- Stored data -

◇ ◇ ◇

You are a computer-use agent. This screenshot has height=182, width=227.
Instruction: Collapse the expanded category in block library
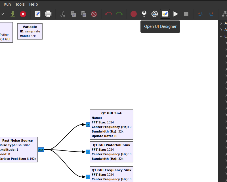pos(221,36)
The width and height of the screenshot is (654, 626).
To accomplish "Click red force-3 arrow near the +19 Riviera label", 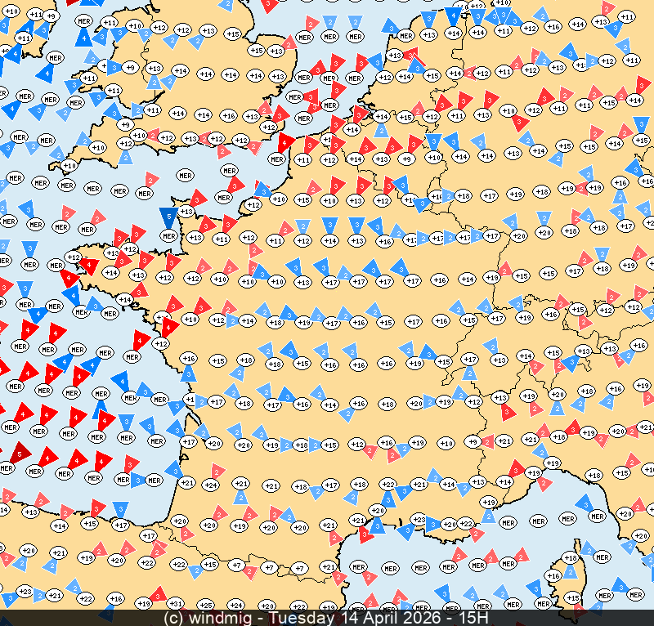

◇ ◇ ◇

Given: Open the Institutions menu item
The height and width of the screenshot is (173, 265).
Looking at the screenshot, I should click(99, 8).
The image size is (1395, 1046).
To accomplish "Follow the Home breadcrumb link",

◇ ◇ ◇

- WHAT IS BEING ASKED -
Among the entries above, find the line with "You are a computer-use" and repeat exactly from there through the line with "red force-3 arrow", leaving out the pictures.

- EXERCISE RESULT -
You are a computer-use agent. This screenshot has height=182, width=227.
Instruction: Collapse the expanded category in block library
pos(221,36)
The width and height of the screenshot is (654, 626).
To accomplish "Click red force-3 arrow near the +19 Riviera label", 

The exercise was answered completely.